■ 所给文本 ■
可见,以给定集合构造LinkedList的步骤为:遍历给定的集合,将第一个元素作为LinkedList的first节点,然后之后的每一个元素负责将上一个节点的后继节点置为自身,最后一个元素作为LinkedList的last节点。

 

根据index添加、删除、修改、获取元素

先看根据index添加元素。

首先check index是否越界,接下来判断index是否为最后一个节点。

如果是最后一个节点,则根据传入的元素值创建新节点,将last节点的后继节点设置为新节点,将新节点的前置节点设置为原last节点,将新节点设置为LinkedList的last节点,LinkedList的size加1;

如果不是最后一个节点,则根据index查找到节点,根据传入的元素值创建新节点,将按index查找到的节点的前置节点作为新节点的前置节点,将新节点作为按index查找到的节点的前置节点,将按index查找到的节点的前置节点的后继节点设置为新节点,完成整个插入过程。

  /**
     * Inserts the specified element at the specified position in this list.
     * Shifts the element currently at that position (if any) and any
     * subsequent elements to the right (adds one to their indices).
     *
     * @param index index at which the specified element is to be inserted
     * @param element element to be inserted
     * @throws IndexOutOfBoundsException {@inheritDoc}
     */
    public void add(int index, E element) {
        checkPositionIndex(index);

        if (index == size)
            linkLast(element);
        else
            linkBefore(element, node(index));
    }

    /**
     * Inserts element e before non-null Node succ.
     */
    void linkBefore(E e, Node succ) {
        // assert succ != null;
        final Node pred = succ.prev;
        final Node newNode = new Node<>(pred, e, succ);
        succ.prev = newNode;
        if (pred == null)
            first = newNode;
        else
            pred.next = newNode;
        size++;
        modCount++;
    }
    /**
     * Returns the (non-null) Node at the specified element index.
     */
    Node node(int index) {
        // assert isElementIndex(index);

        if (index < (size >> 1)) {
            Node x = first;
            for (int i = 0; i < index; i++)
                x = x.next;
            return x;
        } else {
            Node x = last;
            for (int i = size - 1; i > index; i--)
                x = x.prev;
            return x;
        }
    }

再看根据index删除元素。从中不难看出,首先检查index是否越界,之后按index获取到节点,并进一步获取到其前置节点(prev)和后继节点(succ)。如果prev为null(即要删除的节点为头节点),则将succ变为头节点;反之,则将succ的前置节点设置为prev,将要删除节点的前置节点设置为null,将前向链接断开。如果succ为null,则将prev设置为尾节点;反之,则将   prev的后继节点设置为succ,将要删除节点的后继节点设置为null,将后继链接断开。最后将节点的value设置为null,size减1,完成全部删除工作。

    /**
     * Removes the element at the specified position in this list.  Shifts any
     * subsequent elements to the left (subtracts one from their indices).
     * Returns the element that was removed from the list.

■ 记录 ■
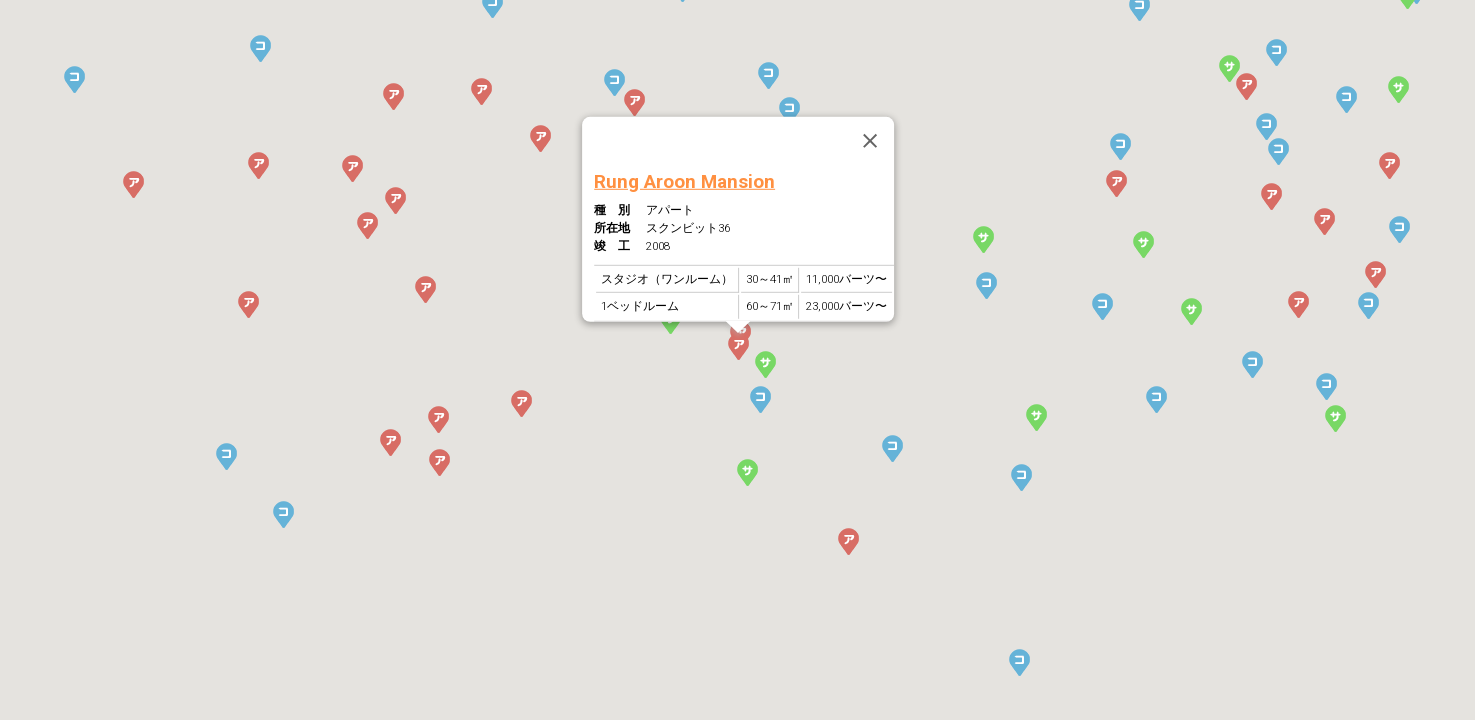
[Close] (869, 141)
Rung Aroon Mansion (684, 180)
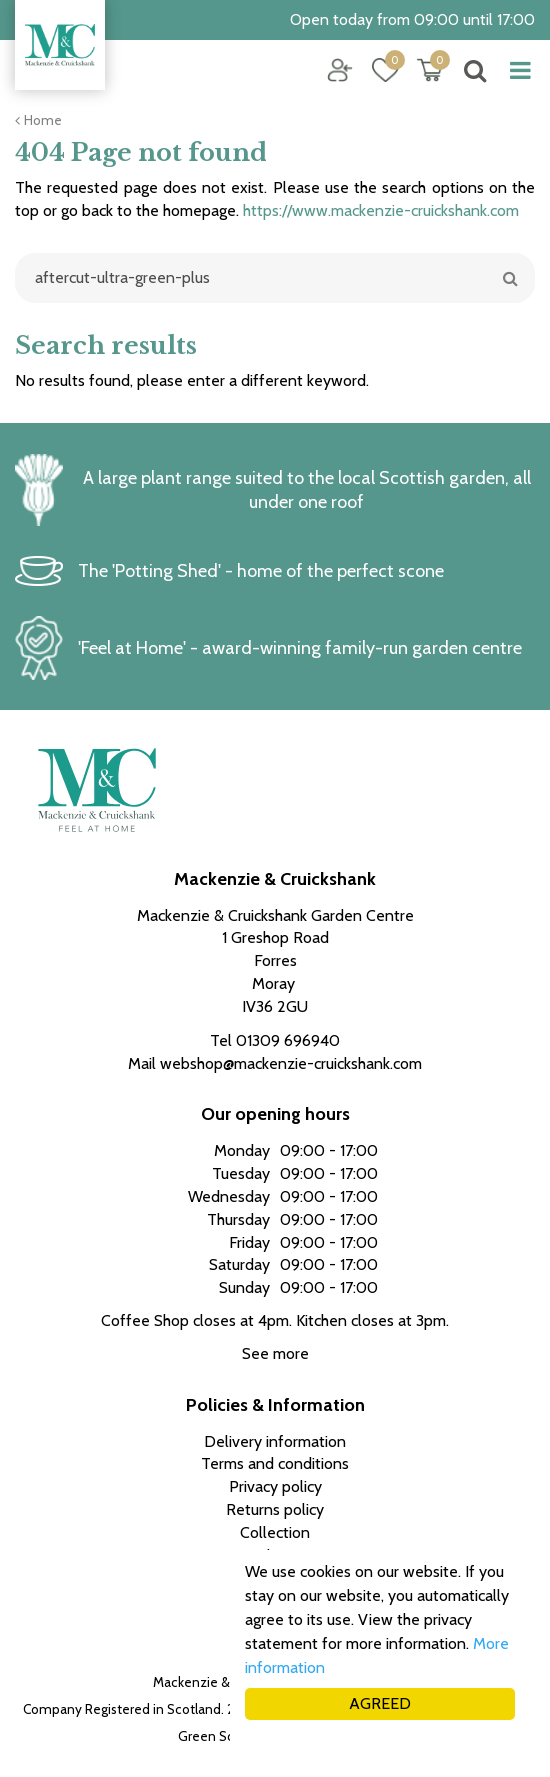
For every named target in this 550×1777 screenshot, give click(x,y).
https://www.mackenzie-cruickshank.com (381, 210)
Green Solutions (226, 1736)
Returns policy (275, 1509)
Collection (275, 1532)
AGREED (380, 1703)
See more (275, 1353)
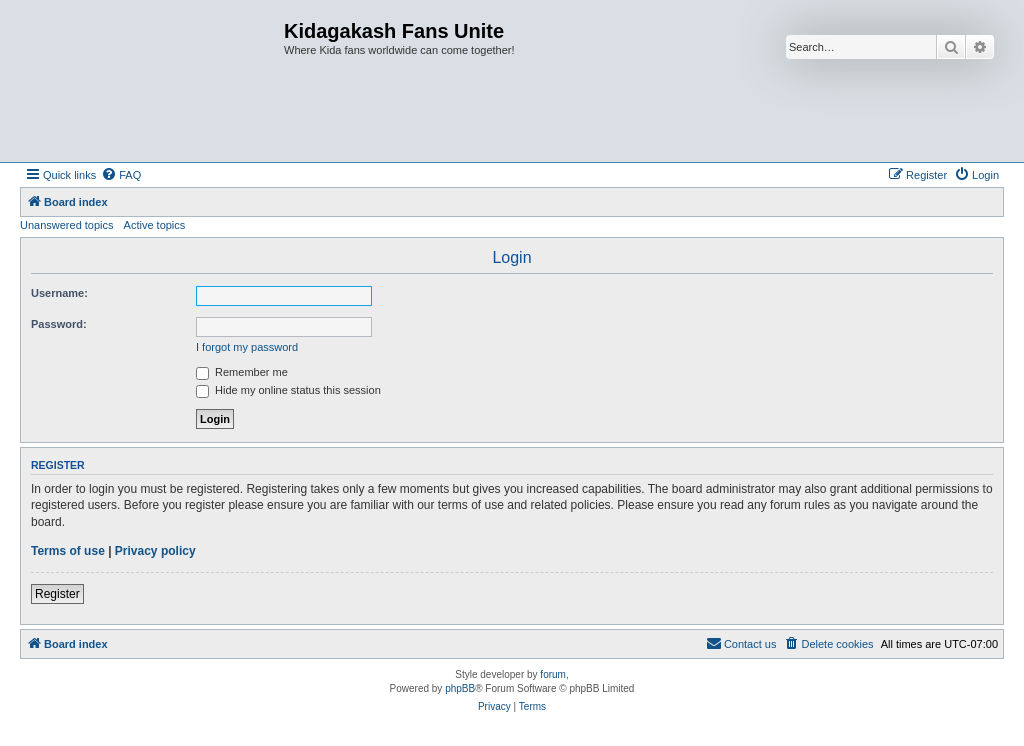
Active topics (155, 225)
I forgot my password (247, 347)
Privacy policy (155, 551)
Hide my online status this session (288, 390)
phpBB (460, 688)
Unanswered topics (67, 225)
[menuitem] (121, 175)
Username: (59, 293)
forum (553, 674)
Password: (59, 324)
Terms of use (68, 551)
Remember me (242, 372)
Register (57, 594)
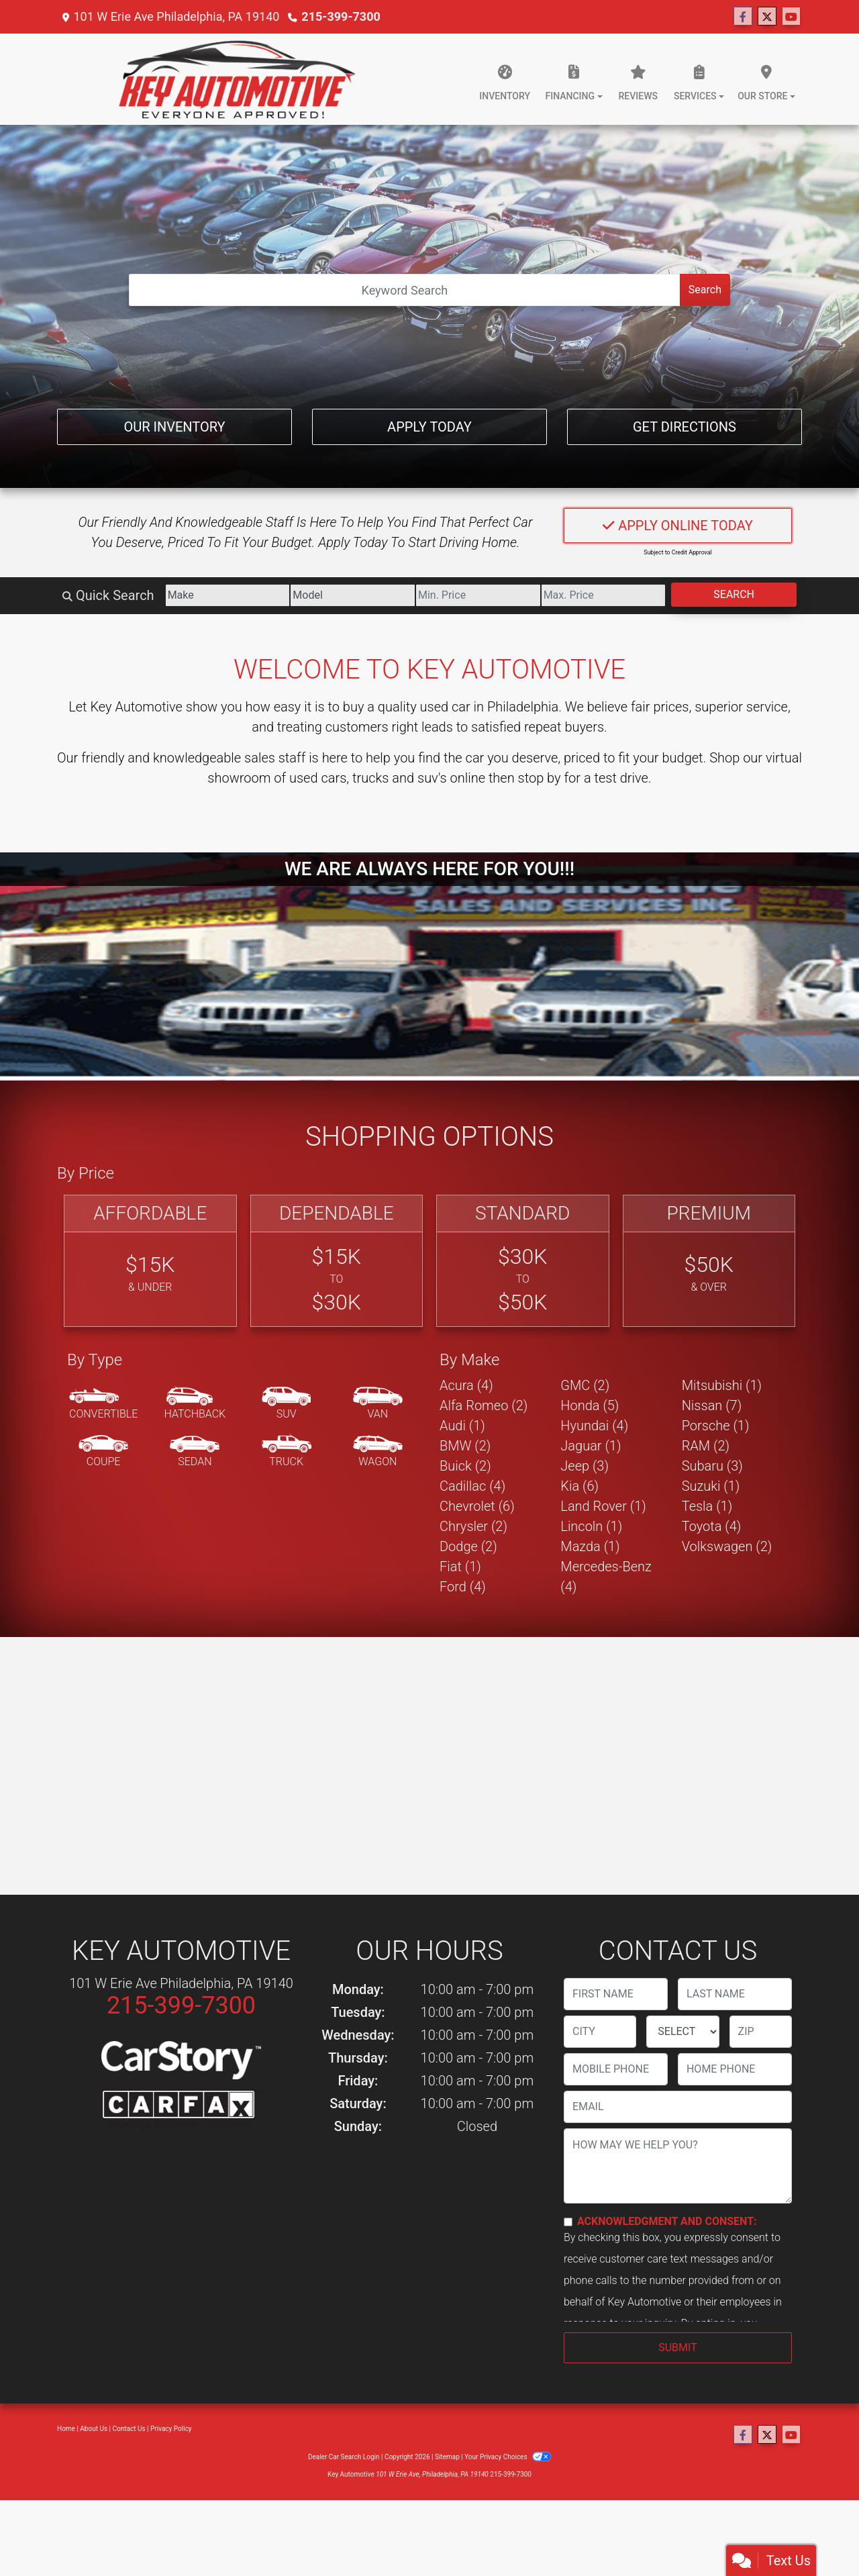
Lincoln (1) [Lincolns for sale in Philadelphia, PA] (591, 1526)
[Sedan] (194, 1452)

■ 问题详情 ■
讲解LinkedList源码的那段文字后面该怎么接?请从它最后一句之后续写下去。

■ 输出 ■
     *
     * @param index the index of the element to be removed
     * @return the element previously at the specified position
     * @throws IndexOutOfBoundsException {@inheritDoc}
     */
    public E remove(int index) {
        checkElementIndex(index);
        return unlink(node(index));
    }
 /**
     * Unlinks non-null node x.
     */
    E unlink(Node x) {
        // assert x != null;
        final E element = x.item;
        final Node next = x.next;
        final Node prev = x.prev;

        if (prev == null) {
            first = next;
        } else {
            prev.next = next;
            x.prev = null;
        }

        if (next == null) {
            last = prev;
        } else {
            next.prev = prev;
            x.next = null;
        }

        x.item = null;
        size--;
        modCount++;
        return element;
    }

再看根据index修改元素。操作过程为,首先检查index是否越界,接下来根据index定位节点,最后将节点的值变更。

    /**
     * Replaces the element at the specified position in this list with the
     * specified element.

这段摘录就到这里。